A guide to fresh mushrooms

This week's guide spotlights commonly available fresh mushrooms.

  • Shiitake: The best have a woodsy, subtle fragrance and a juicy texture. Smooth versus cracked tops are produced by differences in growing conditions. Cracked "flower" shiitakes are often thought to be tastier. Generally, thicker and heavier specimens cook up more succulent. Avoid those which have opened up very wide or are very thin, as they are likely tasteless.

  • Button: The most common mushrooms cultivated globally, these come in white and brown-capped versions. The latter are also called cremini or chestnut mushrooms. Can be eaten raw, pickled, marinated or cooked. They have a mild and versatile, if often bland, flavour.

  • Portobello: Left to grow unchecked, a button mushroom becomes a portobello, with a wide and fleshy open cap exposing dark gills. Meaty, succulent and earthy-tasting, they give up a fair bit of liquid when cooked and are best pan-fried or roasted. Good for stuffing.

  • Bunashimeji: Sold in tightly packed clumps, these come in white and grey-brown versions and have springy and succulent stalks. Individual mushrooms are about 5cm long. Tasting a little dank and bitter when raw, their light flavour is best brought out by cooking. They can be fried, braised or roasted.

  • Oyster mushrooms: These are distinguished by flat, thin caps with pale gills which taper into spongy stems and have a slippery texture when cooked. They are very perishable, so cook promptly after buying. Grey-beige and white cultivars are the most common, but pink and yellow versions can also be found. Baby oyster mushrooms, sometimes called hiratake in Japanese, are as petite and tightly packed as bunashimeji, but with defined gills, dimpled caps and a blue-grey hue. These taste sweet and juicy.

  • King oyster mushrooms: Notable for being mostly solid stalk with small caps, these can be up to 15cm long. Also shown here are baby versions between 3 and 5cm long. They are spongy and dense and can be sliced into discs which have a texture much like abalone and other shellfish when braised. Sweet and nutty tasting.

  • Black fungus: Also called cloud ears or wood ears. Softer than soaked dried black fungus, with fewer tough bits which need to be trimmed. Bland and unpalatable when raw, they retain their jelly-like texture and dark translucence when cooked.

  • Enokitake: Needle-slim, about 2mm thick and sold in clumps. Notable more for their noodle-like texture than for their mild, cereal-like flavour. Can be eaten raw or lightly cooked. Supermarkets occasionally sell a golden-brown variety.

  • Crab mushrooms: Resembling a cross between white bunashimeji and enokitake, with long, fleshy stems about 6mm thick. They resemble crabsticks or crabmeat in texture when cooked and shredded. They are mild-flavoured.
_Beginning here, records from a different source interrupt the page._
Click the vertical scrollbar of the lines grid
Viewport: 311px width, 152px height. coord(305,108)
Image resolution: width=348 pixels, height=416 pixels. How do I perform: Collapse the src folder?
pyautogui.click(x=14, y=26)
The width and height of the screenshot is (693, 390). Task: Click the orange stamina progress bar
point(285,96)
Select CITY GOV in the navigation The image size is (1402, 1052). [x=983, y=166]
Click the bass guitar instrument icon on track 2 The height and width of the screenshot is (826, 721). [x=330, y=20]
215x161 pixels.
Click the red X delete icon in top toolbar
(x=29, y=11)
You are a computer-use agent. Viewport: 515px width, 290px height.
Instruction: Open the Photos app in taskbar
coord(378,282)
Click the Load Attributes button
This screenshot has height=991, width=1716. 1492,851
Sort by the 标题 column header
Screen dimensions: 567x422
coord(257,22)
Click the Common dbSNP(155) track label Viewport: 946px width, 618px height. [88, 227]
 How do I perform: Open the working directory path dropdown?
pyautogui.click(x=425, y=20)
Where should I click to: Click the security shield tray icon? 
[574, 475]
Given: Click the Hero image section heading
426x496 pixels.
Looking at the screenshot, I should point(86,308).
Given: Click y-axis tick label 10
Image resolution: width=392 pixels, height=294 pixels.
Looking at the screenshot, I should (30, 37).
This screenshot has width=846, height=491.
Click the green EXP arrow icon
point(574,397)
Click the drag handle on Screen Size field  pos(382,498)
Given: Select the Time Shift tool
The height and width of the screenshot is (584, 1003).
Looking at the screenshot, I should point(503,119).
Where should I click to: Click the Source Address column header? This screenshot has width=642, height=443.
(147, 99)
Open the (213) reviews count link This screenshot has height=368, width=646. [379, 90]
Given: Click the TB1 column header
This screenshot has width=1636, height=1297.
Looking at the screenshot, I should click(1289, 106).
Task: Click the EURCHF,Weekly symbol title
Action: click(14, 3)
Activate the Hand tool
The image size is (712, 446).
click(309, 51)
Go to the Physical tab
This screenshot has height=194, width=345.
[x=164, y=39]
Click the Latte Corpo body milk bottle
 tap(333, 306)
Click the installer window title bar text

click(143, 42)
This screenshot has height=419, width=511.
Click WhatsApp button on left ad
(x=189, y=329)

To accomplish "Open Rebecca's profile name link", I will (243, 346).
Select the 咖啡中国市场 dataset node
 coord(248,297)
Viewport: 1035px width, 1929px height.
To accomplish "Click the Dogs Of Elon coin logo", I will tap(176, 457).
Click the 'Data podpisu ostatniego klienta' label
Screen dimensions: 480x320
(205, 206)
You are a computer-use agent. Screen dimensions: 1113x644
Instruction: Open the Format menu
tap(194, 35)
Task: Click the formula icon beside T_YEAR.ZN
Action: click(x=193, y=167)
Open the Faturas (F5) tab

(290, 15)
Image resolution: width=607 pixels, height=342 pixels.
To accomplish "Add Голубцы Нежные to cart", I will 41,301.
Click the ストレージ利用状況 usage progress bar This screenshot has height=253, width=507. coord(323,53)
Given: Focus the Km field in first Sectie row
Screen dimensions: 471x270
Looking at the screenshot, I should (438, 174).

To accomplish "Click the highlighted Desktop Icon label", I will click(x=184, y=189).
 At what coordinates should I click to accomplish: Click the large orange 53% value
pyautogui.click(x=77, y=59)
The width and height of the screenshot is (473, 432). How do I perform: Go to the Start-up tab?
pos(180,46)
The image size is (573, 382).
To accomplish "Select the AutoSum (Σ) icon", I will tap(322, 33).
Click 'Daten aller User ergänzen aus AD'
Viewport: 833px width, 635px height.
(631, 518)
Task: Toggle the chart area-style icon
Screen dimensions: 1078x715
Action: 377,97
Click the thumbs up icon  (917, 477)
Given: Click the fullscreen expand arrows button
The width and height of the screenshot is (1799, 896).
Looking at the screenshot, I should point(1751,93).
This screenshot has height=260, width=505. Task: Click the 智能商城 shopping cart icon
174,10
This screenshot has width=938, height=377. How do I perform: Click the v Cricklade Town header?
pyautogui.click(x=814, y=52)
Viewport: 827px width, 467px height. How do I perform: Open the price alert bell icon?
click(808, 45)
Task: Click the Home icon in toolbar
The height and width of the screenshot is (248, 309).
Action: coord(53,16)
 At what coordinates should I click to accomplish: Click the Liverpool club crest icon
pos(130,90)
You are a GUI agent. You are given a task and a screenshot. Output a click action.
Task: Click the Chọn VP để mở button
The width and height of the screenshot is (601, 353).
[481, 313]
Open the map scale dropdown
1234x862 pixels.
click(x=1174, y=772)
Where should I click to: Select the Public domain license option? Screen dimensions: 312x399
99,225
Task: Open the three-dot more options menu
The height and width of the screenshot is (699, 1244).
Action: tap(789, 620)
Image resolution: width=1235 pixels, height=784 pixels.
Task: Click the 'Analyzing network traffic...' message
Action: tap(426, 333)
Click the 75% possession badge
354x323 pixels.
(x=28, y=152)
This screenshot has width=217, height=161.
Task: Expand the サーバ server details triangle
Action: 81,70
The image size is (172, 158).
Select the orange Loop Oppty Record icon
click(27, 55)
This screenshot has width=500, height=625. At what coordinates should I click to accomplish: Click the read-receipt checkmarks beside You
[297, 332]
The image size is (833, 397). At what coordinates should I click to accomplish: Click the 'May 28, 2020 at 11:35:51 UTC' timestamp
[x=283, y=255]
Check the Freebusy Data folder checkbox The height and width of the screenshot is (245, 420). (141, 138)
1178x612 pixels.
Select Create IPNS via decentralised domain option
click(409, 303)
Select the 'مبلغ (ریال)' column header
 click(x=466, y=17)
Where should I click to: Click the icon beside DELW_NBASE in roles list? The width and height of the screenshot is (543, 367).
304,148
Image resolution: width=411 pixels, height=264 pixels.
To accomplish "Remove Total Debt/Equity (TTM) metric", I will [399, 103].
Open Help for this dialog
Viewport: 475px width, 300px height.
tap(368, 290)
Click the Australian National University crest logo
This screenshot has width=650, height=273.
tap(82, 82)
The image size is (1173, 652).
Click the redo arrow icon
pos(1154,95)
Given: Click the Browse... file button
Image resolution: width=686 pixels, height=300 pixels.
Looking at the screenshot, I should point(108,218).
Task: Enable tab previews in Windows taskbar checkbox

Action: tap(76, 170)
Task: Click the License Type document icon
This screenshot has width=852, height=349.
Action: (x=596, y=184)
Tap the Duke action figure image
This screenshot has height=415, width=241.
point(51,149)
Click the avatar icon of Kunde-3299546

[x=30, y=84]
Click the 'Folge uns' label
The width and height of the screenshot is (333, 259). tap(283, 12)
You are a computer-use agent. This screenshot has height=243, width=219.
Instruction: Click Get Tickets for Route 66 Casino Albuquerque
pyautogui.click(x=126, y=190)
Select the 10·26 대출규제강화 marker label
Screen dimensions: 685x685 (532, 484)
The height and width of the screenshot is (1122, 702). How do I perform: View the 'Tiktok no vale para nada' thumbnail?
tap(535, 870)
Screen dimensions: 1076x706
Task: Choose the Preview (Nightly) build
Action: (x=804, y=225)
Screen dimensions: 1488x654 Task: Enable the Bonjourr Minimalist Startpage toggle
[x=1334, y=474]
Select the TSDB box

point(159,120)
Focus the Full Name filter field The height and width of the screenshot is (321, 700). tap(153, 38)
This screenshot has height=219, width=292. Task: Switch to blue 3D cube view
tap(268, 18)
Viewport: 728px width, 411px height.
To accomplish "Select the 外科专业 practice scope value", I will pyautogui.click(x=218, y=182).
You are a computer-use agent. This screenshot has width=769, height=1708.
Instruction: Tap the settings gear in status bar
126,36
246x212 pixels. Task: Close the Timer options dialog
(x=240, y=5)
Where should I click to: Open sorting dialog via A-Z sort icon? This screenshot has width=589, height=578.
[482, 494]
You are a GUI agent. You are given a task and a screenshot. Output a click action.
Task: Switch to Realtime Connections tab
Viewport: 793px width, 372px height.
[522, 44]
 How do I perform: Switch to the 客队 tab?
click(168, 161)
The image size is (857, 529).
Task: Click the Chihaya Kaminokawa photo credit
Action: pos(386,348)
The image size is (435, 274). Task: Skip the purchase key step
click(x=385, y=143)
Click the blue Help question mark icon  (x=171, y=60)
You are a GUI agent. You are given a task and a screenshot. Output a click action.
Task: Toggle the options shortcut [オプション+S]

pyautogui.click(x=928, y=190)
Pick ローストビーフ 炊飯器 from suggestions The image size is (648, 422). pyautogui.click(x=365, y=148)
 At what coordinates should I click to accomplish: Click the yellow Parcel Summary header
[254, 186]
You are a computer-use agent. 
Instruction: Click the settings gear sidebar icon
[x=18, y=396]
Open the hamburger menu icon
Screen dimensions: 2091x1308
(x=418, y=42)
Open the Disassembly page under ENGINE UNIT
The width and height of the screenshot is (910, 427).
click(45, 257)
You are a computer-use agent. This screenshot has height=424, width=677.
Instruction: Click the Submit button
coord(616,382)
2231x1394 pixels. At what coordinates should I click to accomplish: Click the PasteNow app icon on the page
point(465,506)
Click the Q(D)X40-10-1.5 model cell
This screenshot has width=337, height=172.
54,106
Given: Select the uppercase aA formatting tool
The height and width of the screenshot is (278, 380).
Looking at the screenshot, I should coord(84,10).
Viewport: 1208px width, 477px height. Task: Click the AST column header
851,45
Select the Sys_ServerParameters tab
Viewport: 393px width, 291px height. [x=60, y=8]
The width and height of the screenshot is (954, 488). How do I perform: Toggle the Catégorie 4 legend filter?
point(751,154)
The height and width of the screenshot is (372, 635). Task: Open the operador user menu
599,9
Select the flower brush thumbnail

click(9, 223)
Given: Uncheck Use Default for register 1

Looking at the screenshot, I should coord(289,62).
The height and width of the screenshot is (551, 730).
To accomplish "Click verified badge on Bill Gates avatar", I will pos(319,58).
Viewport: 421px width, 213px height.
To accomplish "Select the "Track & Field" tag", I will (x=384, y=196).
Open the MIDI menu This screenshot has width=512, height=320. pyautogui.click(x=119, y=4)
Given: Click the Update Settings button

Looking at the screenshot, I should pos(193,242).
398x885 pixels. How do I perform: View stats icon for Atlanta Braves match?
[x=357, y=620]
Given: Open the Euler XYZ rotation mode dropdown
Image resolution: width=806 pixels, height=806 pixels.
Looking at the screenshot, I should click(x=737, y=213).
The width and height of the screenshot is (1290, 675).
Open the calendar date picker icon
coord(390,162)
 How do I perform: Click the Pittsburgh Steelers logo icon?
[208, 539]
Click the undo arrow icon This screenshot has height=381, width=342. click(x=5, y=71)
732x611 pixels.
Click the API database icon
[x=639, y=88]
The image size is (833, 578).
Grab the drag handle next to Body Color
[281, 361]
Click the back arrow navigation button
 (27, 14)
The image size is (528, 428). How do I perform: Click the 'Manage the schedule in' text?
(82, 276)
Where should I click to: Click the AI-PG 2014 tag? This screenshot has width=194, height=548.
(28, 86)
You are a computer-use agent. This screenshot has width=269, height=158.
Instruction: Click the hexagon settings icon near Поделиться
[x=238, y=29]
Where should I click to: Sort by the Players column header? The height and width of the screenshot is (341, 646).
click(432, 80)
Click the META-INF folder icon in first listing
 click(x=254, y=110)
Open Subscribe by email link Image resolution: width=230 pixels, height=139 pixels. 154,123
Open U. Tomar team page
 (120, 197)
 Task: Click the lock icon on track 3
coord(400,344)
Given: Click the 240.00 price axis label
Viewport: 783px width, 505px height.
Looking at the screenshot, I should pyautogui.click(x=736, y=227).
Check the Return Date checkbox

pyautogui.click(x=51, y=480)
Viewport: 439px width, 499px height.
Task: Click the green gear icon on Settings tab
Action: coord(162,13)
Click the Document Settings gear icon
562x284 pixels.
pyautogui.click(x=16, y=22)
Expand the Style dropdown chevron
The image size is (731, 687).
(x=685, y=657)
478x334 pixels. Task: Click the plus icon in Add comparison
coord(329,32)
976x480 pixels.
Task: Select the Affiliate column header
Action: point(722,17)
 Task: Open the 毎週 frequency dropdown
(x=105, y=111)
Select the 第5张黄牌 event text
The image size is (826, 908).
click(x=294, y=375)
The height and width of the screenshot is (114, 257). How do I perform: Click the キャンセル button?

  • Straw mushrooms: Look for these at groceries or wet markets selling Thai ingredients. The ping pong ball-sized fresh fungi are fleshier than canned versions, with a more distinct wet-earth aroma. Excellent in braised dishes and Thai soups. Halve or quarter before cooking.

  • Maitake: Ruffled, feathery fungi sold as palm-sized rosettes or slices of larger clumps. These can be pan-fried, braised or roasted whole, or torn into smaller wedges or clumps. Best cooked with a little liquid, as they can be a bit dry otherwise. They have a pleasing forest aroma and clean mushroom flavour.

Choosing and storing mushrooms: Select firm, heavy mushrooms free of discolouration, damp or soft spots, and sour odours.

Dampness is their nemesis and spoilage spreads quickly in cramped conditions. Most mushrooms keep well when loosely wrapped in a brown paper bag in the refrigerator vegetable drawer.